We did not find gender effect of the early development of SCNs and MCNs. Several studies revealed some cognitive functions including speech and salience maturing earlier in females (Lenroot et al. 2007; Blakemore 2008). We therefore postulate that the gender maturational differences may not exist in early brain development but appear until late childhood or early adolescence.
One limitation of the current study lies in the well-known fact that the “white matter” tissue before 6 months of old represents different image contrast compared with later ages, and therefore, the cortical thickness estimation of neonate might be less consistent with that of 1-year old compared with the estimation between 1 year and 2 years old. To minimize the possible biased estimation of cortical thickness caused by the biological “inconsistency,” in our work, we utilized the longitudinal information to guide the early brain tissue segmentation to improve the consistency. Although the “disjunction” of the thickness calculation at neonate and 1 and 2 years exists, the surface extraction and therefore the thickness calculation of neonatal thickness depend on the local distributions of image intensities, meaning that if the contrasts in 2 distributed regions follow similar patterns, then the thickness estimated in the 2 regions will have similar values even the absolute values may not be accurate. Therefore, it is reasonable to assume that the covariance maps may be affected less by the inconsistent contrasts between 2 age groups.
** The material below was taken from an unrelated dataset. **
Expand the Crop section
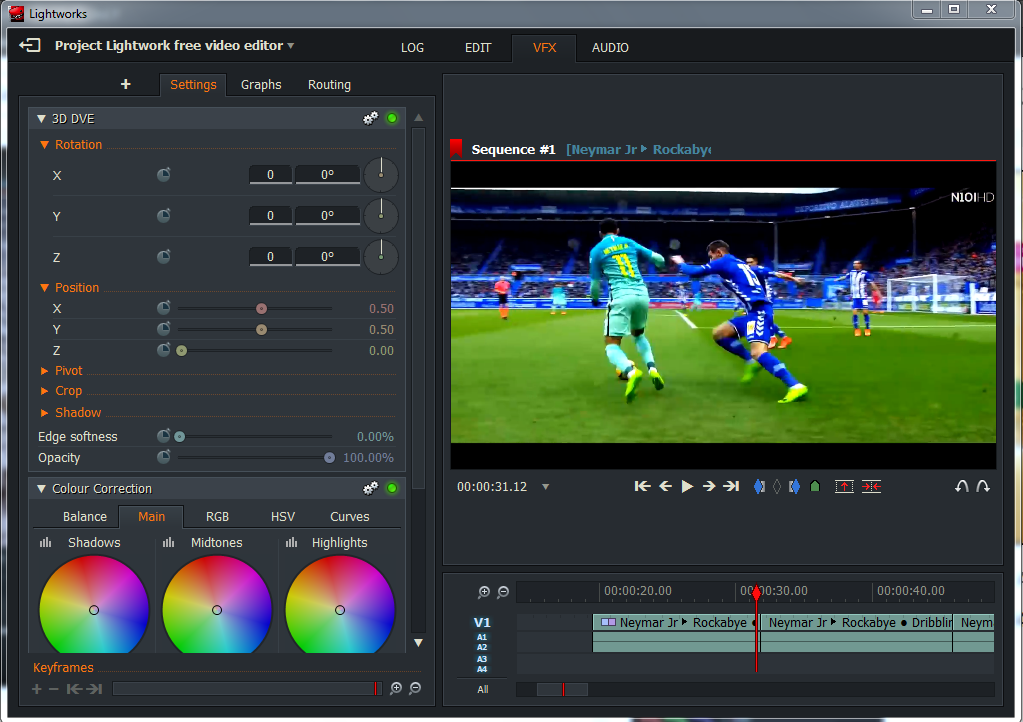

Together with findings from studies in older populations, our finding of isolated SCNs and distributed MCNs that partially overlap with rsFCNs suggests that structural networks develop later than functional networks and that the region-specific co-activation of functional networks may guide the maturation of SCNs and refine SCNs over many years during childhood development. Therefore, the altered patterns of cortical thickness observed in many neurodevelopmental and neuropsychiatric disorders may reflect abnormal functional connectivity that is present early in childhood and “sculpting” later developing SCNs. Future studies, such as directly testing the “sculpting” model by conjunction analyses between the FCNs and SCNs over time, will need to better delineate the relationships between developing functional and structural networks in both typically developing and high-risk children.
Funding
This study was supported by NIH MH064065, HD053000, MH070890 and K01MH107815.
Notes
Conflict of Interest: None declared.